How to Eat Weekends
Tasteless Tomatoes
October 19, 2011
4 comments
Posted by Sally Swift
I've been thinking a lot this week about something we wrote about in How To Eat Weekends: the idea of doctoring up tasteless tomatoes. With tomato season essentially over for much of the country and my die-hards clinging hard and fast to the vine, it's time to take matters into my own hands. When I started thinking about what makes a tomato pop with flavor, I realized that it's the high flavors that light me up -- the pop of sweet against that bite of acid. Those flavors are hard to find even in the depth of summer. So it's time to manufacture that contrast without Mother Nature.
Here are some ideas to heighten tomato flavor.
If you have the time, channel the heat of the southern Mediterranean. Think slow and long . Place halved tomatoes on a parchment-lined baking sheet and sprinkle with salt and sugar (a bit more sugar than salt). Slowly roast in a 200- to 250-degree oven until shriveled -- anywhere from 2 to 8 hours, depending on the size of the tomato. Leave lots of room between the pieces so they can really dry out. Store them sealed in the refrigerator and use as you would a good tomato.
If you need great tomato taste ASAP, chop them into pieces and doctor them with a dash of fish sauce. Taste and add sugar, and maybe even a little vinegar to get the high notes. The fish sauce brings a meaty umph and the sugar and vinegar bring out the highs and lows.
One more thing about tomatoes: One of the most haunting and powerful interviews we have done all year was with journalist Barry Estabrook, author of Tomatoland: How Modern Industrial Agriculture Destroyed Our Most Alluring Fruit (Andrews McMeel Publishing, 2010). Listen


Great post
I have been slicing fresh tomatoes and sprinkling sugar over them.Then I put them in the refrigerator for a few hours or over night before I use them in salsa.Would salt add anything to the flavor?I put salt in the salsa to taste so I don't add to the tomatoes beforehand.

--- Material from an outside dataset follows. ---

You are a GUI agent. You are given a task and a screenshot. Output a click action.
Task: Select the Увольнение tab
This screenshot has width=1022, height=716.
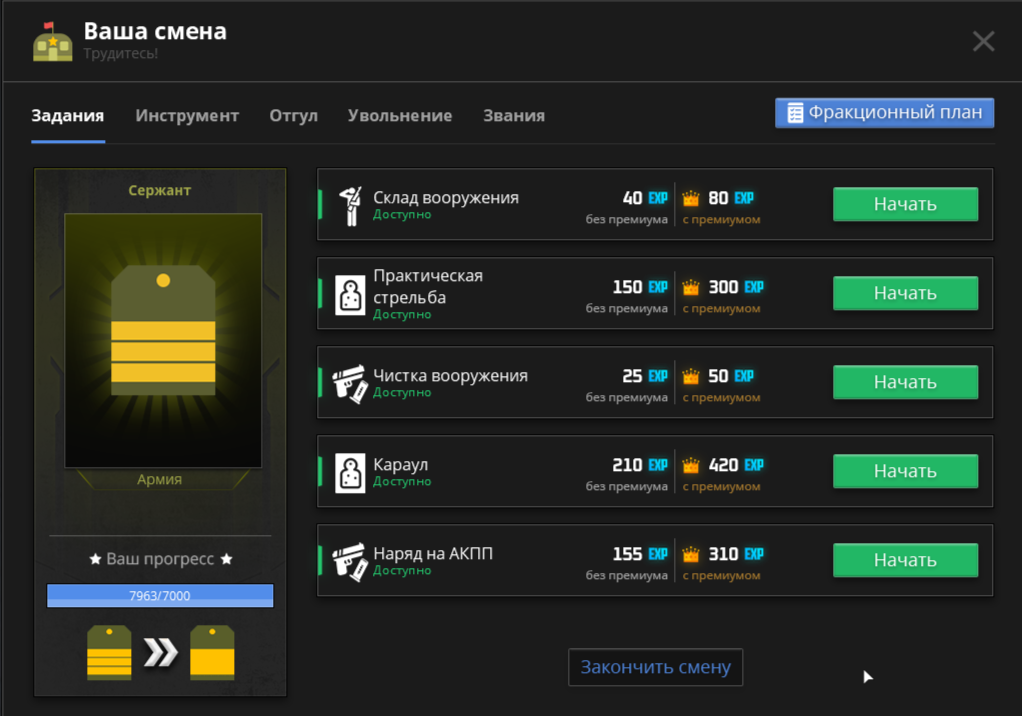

plum tomatoes with sea salt,olive oil and a bit of red wine vinager usually taste pretty good even in winter , taste fresh.
I hear you! Tomatoes are an obsession of mine. This Summer, I grew 26 different heirloom varieties! We live in an area where there is a fairly short growing season. I preserve them in many ways when they are at their peak of flavor, and I don't rely on fresh tomatoes until I can get them from my own garden again. I roast them with garlic and olive oil and then freeze them flat in freezer bags; and this past year I made tomato jam! I also take raw tomatoes and either freeze them whole or cut up if they are large, then they can be added to recipes or made into tomato sauce or ketchup in the fall when I have more time for such things. Personally, I don't buy tomatoes in the Winter partially because they don't live up to my expectations, but mostly because they are coming from too far away to make them a sustainable choice.